(Stored data entries)
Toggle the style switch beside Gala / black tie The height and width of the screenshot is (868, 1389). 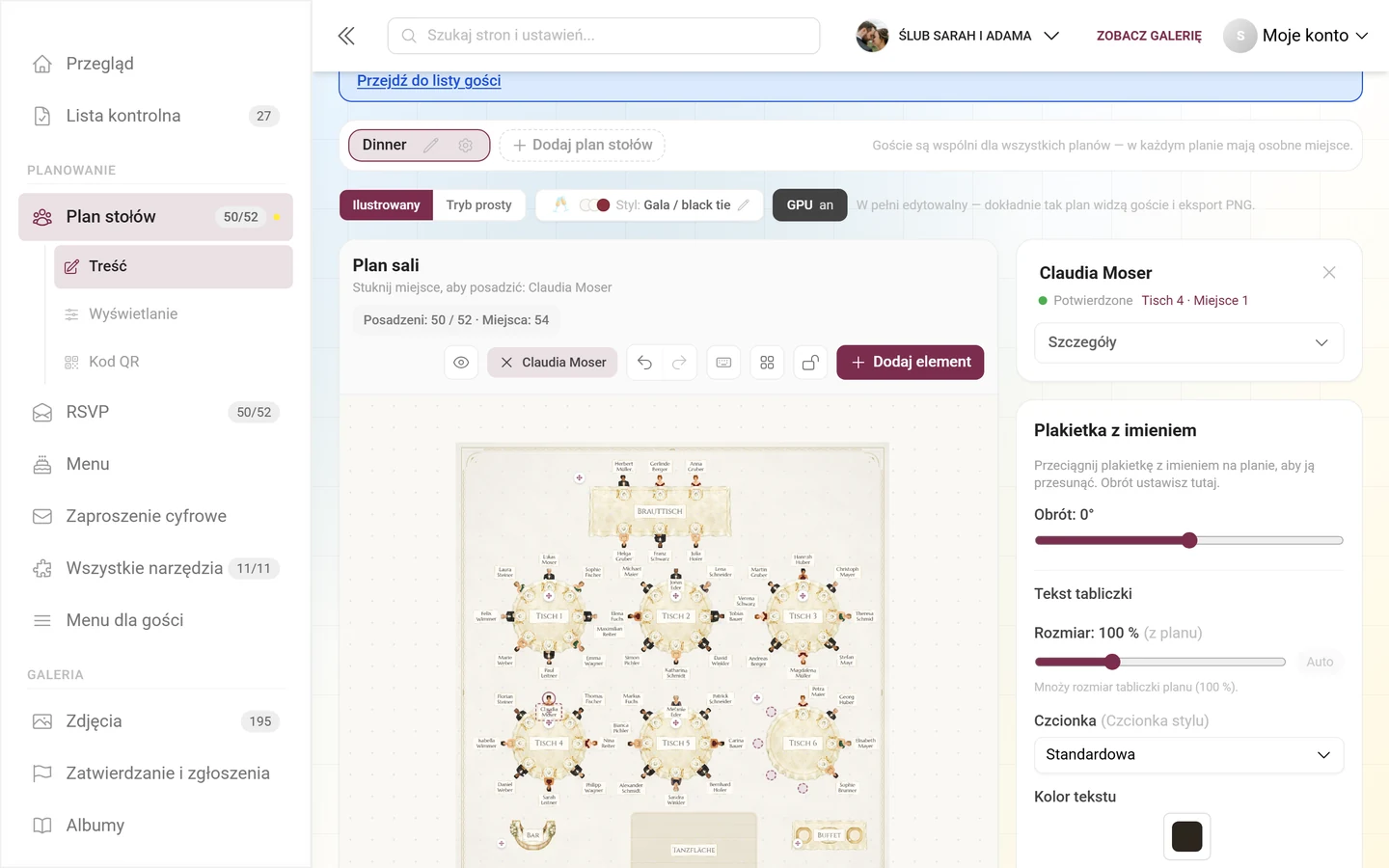coord(595,205)
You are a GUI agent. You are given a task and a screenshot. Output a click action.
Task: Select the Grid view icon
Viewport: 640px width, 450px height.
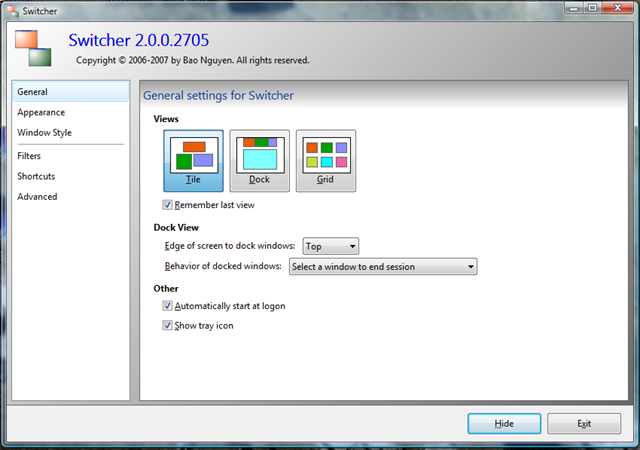(x=326, y=160)
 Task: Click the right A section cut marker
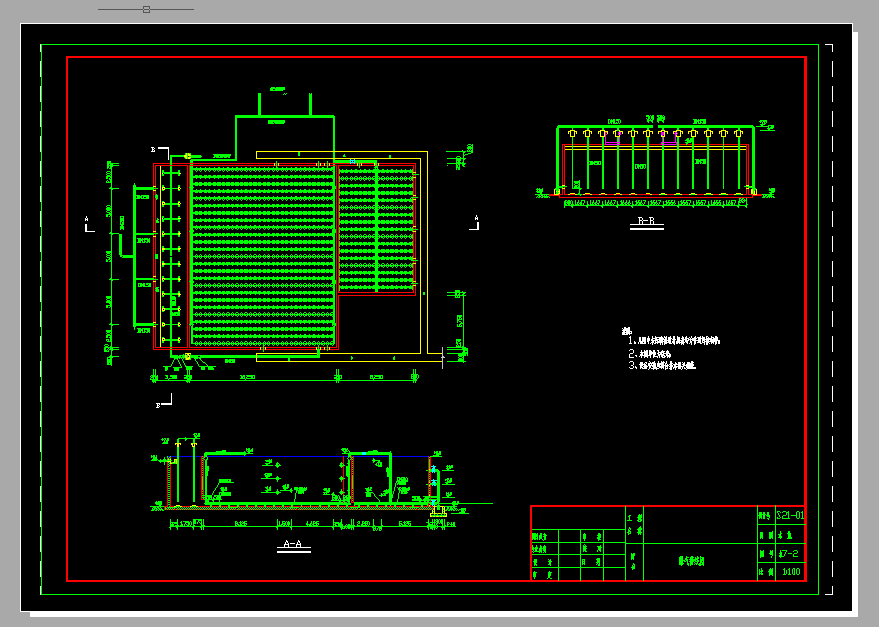[475, 223]
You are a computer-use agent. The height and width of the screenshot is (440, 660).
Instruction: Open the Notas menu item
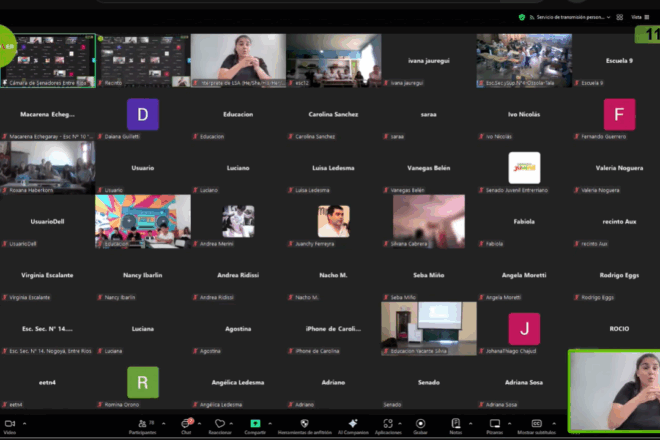(455, 425)
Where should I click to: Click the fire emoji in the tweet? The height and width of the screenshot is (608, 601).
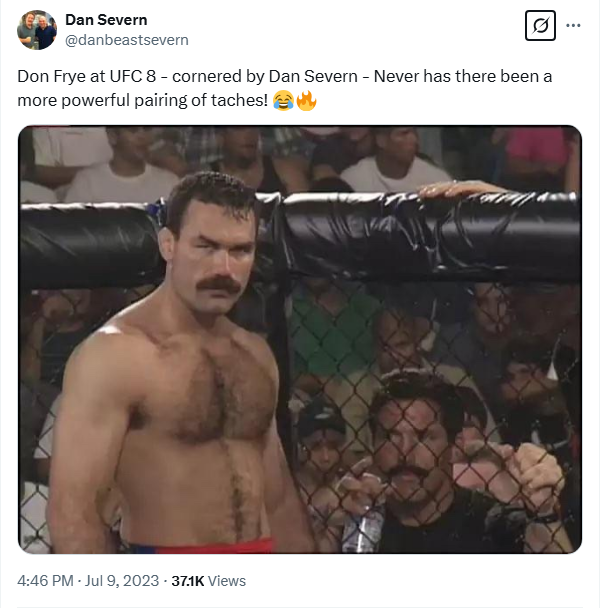[x=305, y=101]
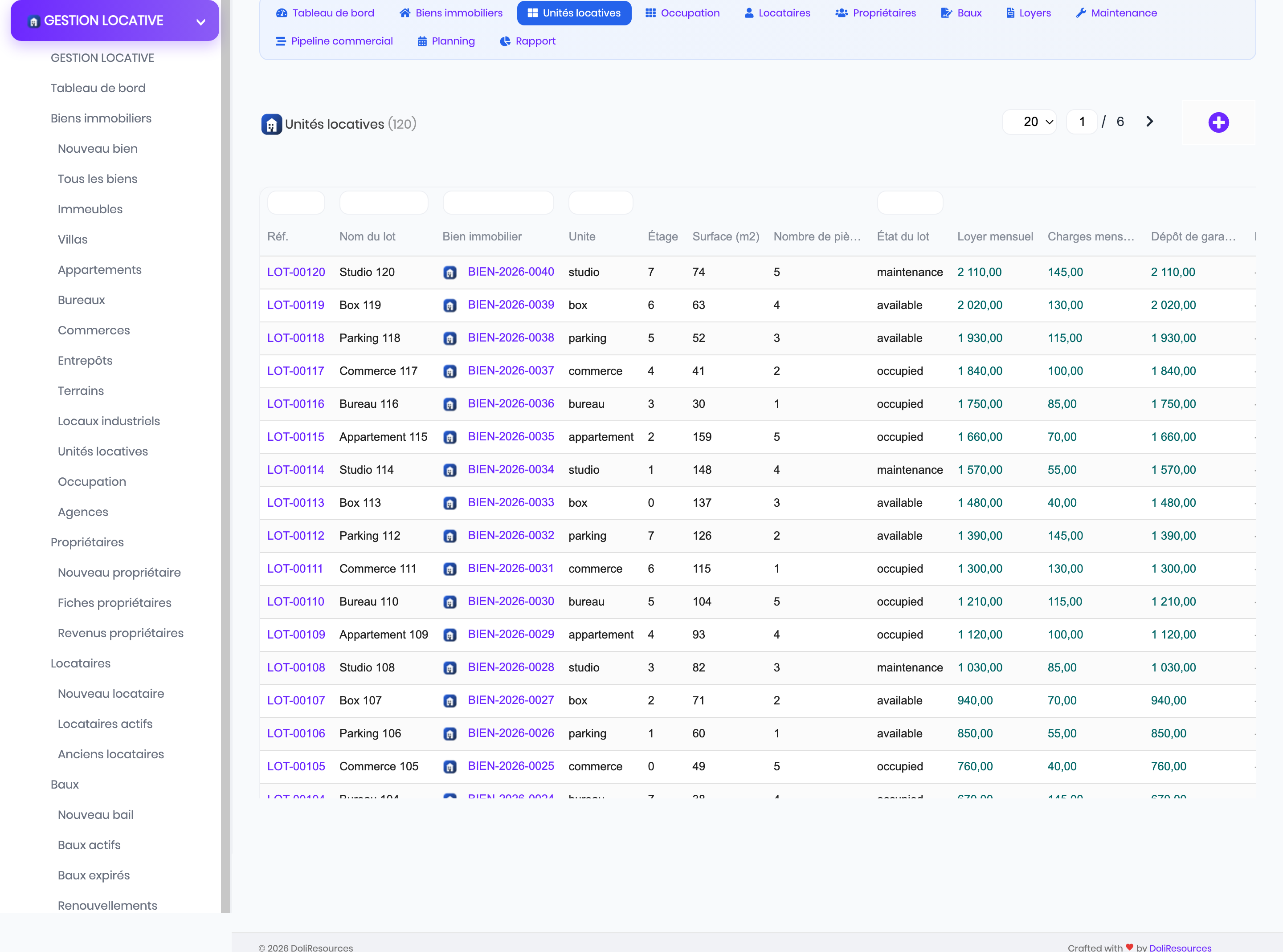The height and width of the screenshot is (952, 1283).
Task: Click the house icon next to Unités locatives title
Action: 271,124
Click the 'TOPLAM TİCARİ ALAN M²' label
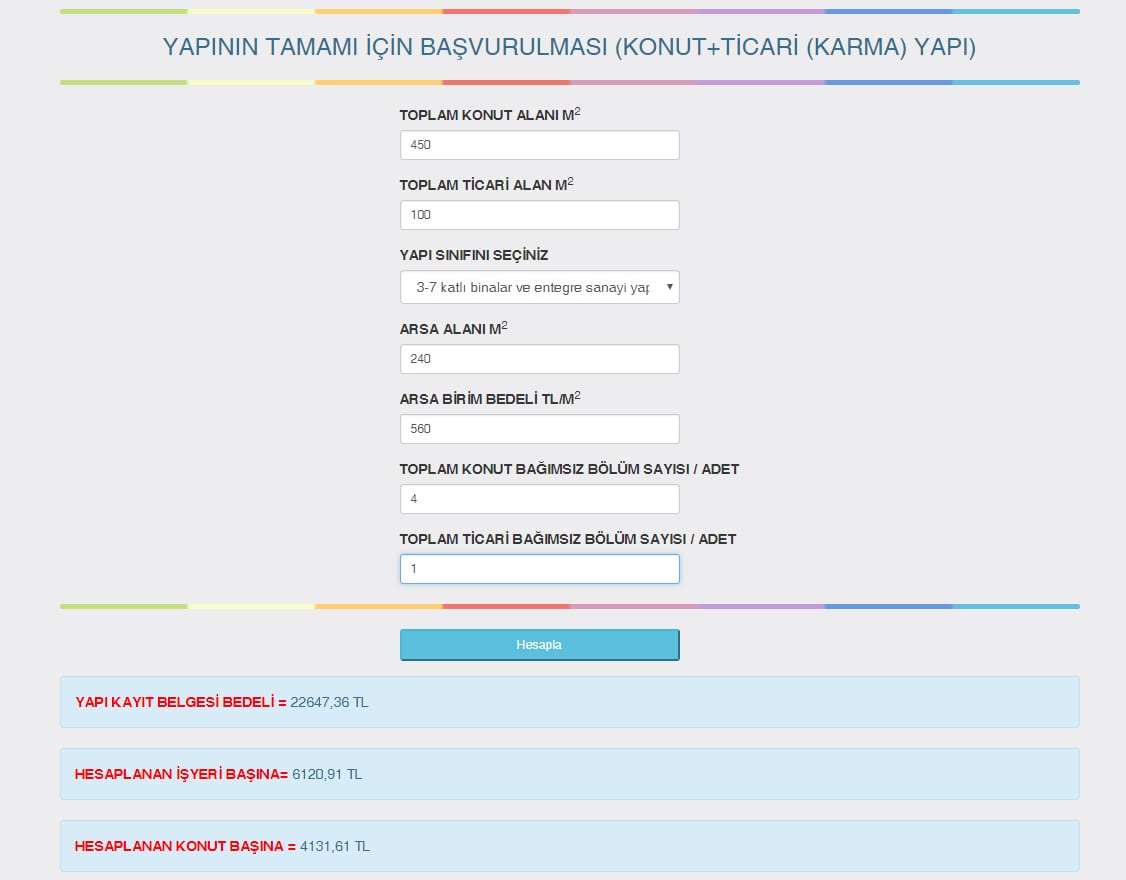Viewport: 1126px width, 880px height. click(486, 185)
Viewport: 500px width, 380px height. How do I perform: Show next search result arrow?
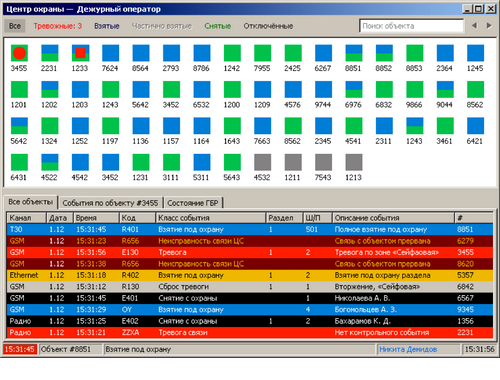tap(489, 26)
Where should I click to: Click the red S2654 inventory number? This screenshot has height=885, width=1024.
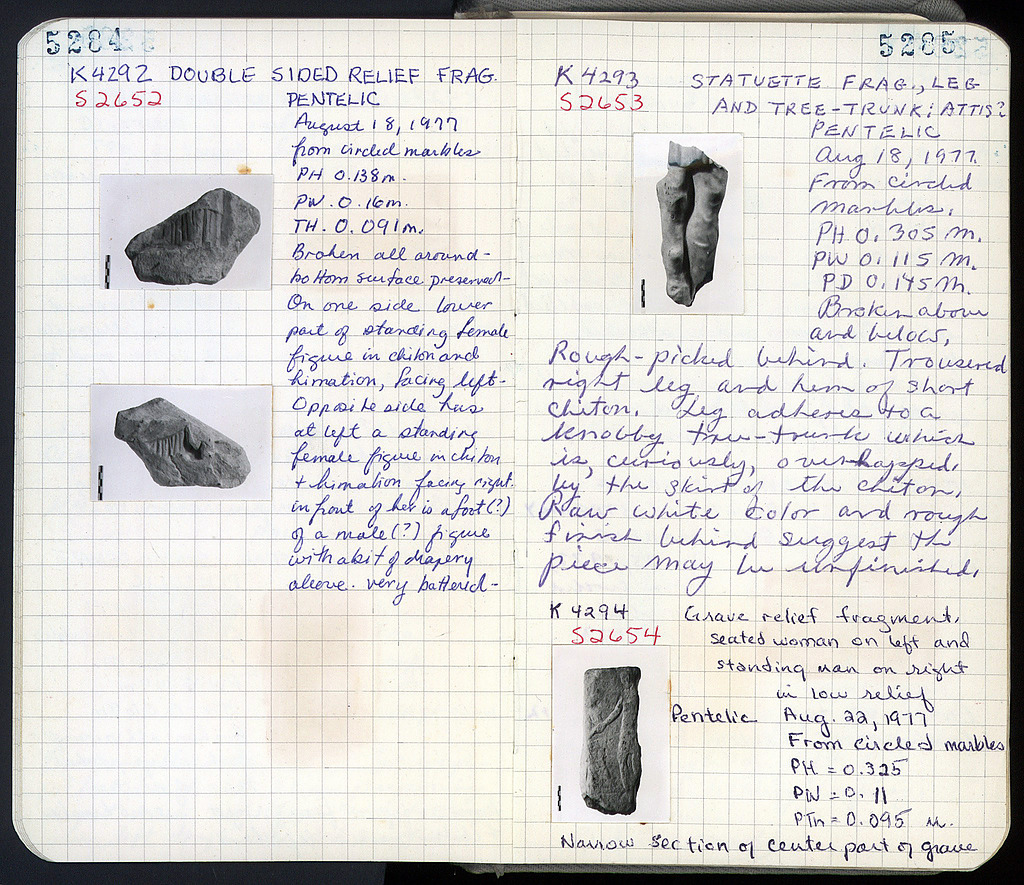pyautogui.click(x=616, y=635)
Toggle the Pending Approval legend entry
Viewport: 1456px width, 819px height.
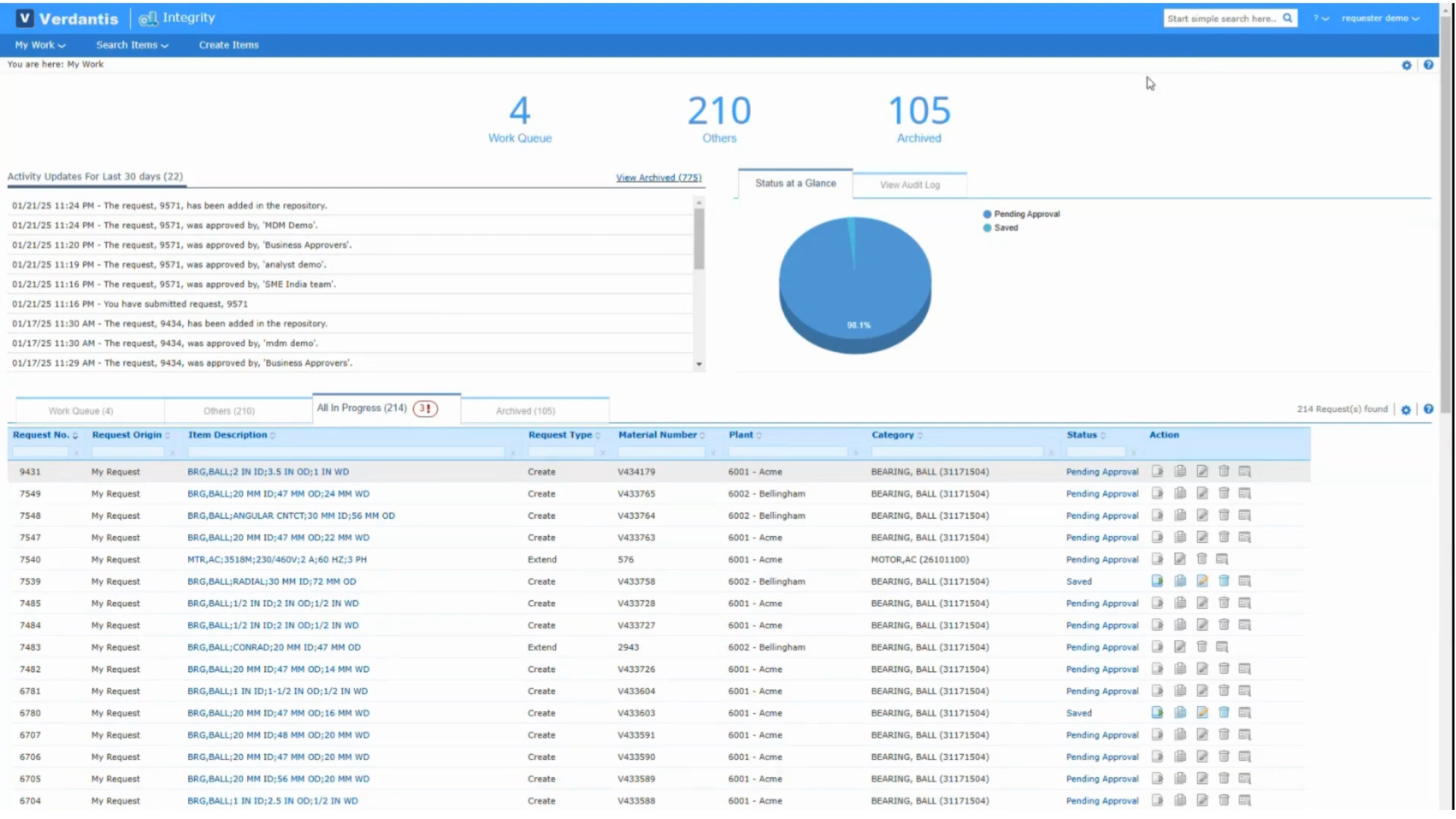pos(1026,215)
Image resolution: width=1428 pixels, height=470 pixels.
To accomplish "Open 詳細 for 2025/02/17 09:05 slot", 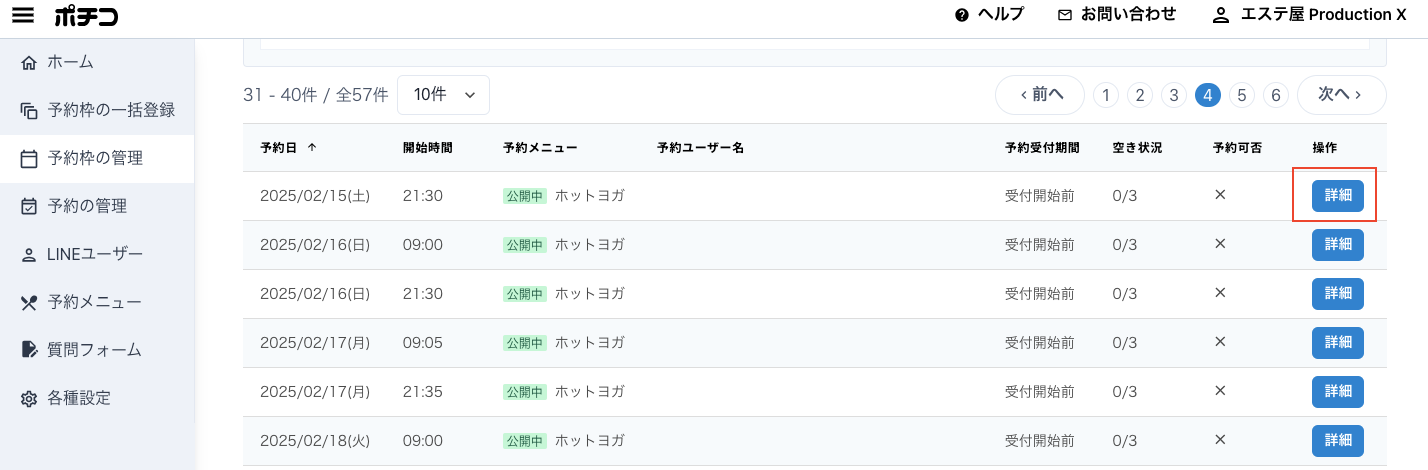I will (x=1338, y=343).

» **Requirements**: Gather every line of the records above that contains the word "Where", matching its case exactly, and copy each one.

» **The answer**:
Where should I click to: Click the fire emoji in the tweet? The height and width of the screenshot is (608, 601).
Where should I click to: Click the red S2654 inventory number? This screenshot has height=885, width=1024.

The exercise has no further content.